ライブラリが内部でロックアウトしている挙動
汎用の IP 単位レート制限では塞げない 3 つの濫用経路だけは、ライブラリ側にロックアウトが組み込まれています — 攻撃者は IP を安価に切り替えられ、保護対象がエントロピーの低いコードや subject 単位の credential(任意の URL ではない)だからです:
- ログインのブルートフォース(要素跨ぎ)。
op.WithAuthnLockoutStoreを組み込むと、組み込みの第 2 要素Step(TOTP、メール OTP、パスワード)が同じ subject 単位カウンタを参照するので、攻撃者が要素を切り替えて推測予算を 2 倍にすることはできません。ログインフローは失敗ステップごとにop.AuditLoginFailed(最終的に成功した時点でop.AuditLoginSuccess)を発火しますが、失敗ストリームを無制限に流さないのはこのロックアウト層の役目です。 - Device Code user_code の総当たり。
op.devicecodekitパッケージがdevice_codeごとの strike カウンタを持ちます。一定回数のミスマッチで verification ヘルパが短絡し、strike ごとにop.AuditDeviceCodeUserCodeBruteForceを発火します。ユーザに短いコードを手で打たせる UX を壊さずに防御するには、これしか方法がありません。 - CIBA poll abuse。 トークンエンドポイントは単一
auth_req_idが許容ケイデンスを超えてポーリングされた回数を数えます。閾値を超えると、リクエストストアのDenyをreason="poll_abuse"で呼び、通信路上の応答はaccess_deniedになり、op.AuditCIBAPollAbuseLockoutが発火します。グローバルなレート制限で行儀の良い RP まで巻き添えにすることなく、病的な RP だけを止められます。

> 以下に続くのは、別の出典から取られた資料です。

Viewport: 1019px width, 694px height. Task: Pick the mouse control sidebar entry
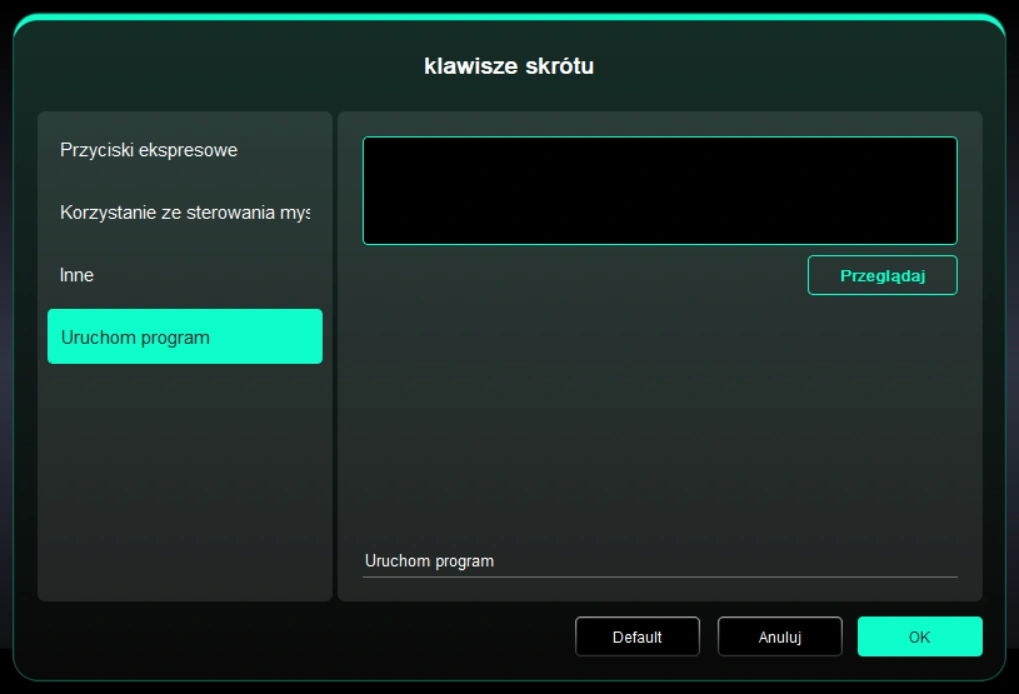(x=185, y=213)
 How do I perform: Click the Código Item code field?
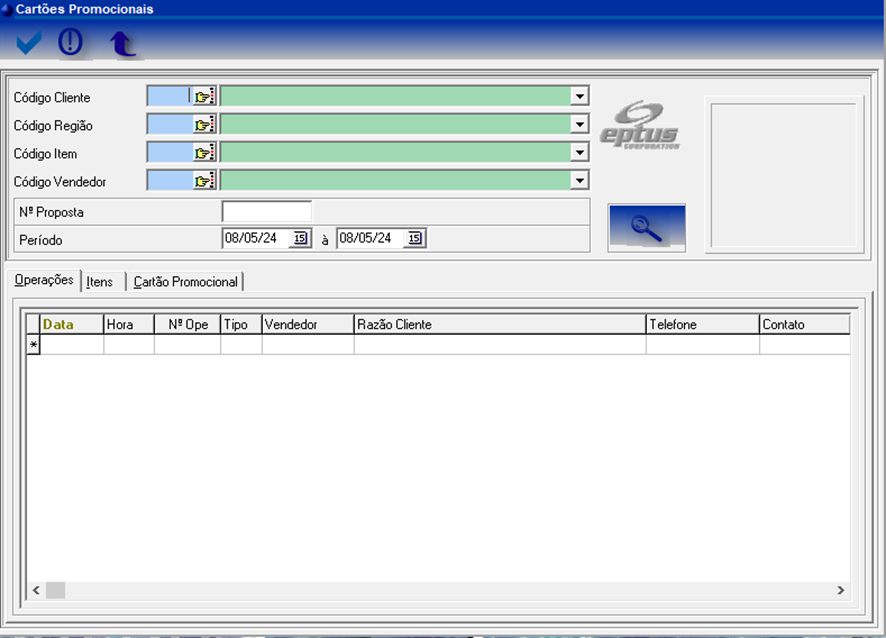tap(168, 153)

これらのゲートはいずれも 専用の 監査イベントを発火します — rate_limit.exceeded / rate_limit.bypassed ではありません。この分担は意図的です:
| 区分 | 執行する側 | 観測されるイベント |
|---|---|---|
汎用 HTTP レート制限(IP 単位、エンドポイント単位、client_id 単位) | 組み込み側ミドルウェア(リバースプロキシ、ゲートウェイ、Go ハンドラチェーン) | op.AuditRateLimitExceeded / op.AuditRateLimitBypassed — 組み込み側が OP の監査ロガーに発火させる |
| 用途特化のブルートフォース防御(ログイン、user_code、ポーリングケイデンス) | ライブラリ内部 | op.AuditLoginFailed、op.AuditDeviceCodeUserCodeBruteForce、op.AuditCIBAPollAbuseLockout |
それ以外 — PKCE 失敗のバースト、redirect_uri ミスマッチの繰り返し、client_authn 失敗の継続 — は監査イベントとしては観測できますが、ライブラリ側で執行はしていません。これは意図的な分担です。OP は構造化シグナルを発行する側、運用側はそれに対する応答(ブロック、スロットル、ページング)を決める側、という切り分けです。
ログ保持
| 系統 | 典型保持期間 |
|---|---|
| 運用 | 7 〜 30 日 |
| audit | コンプライアンス要件次第。典型的には 1 〜 7 年 |
| metrics | 高解像度で 30 〜 90 日、その後はロールアップ |
監査ログはロングテールでコストの掛かる系統です。保管はそれ用に分離して見積もってください。1 イベント自体は小さいですが、高負荷な OP では量が多くなります。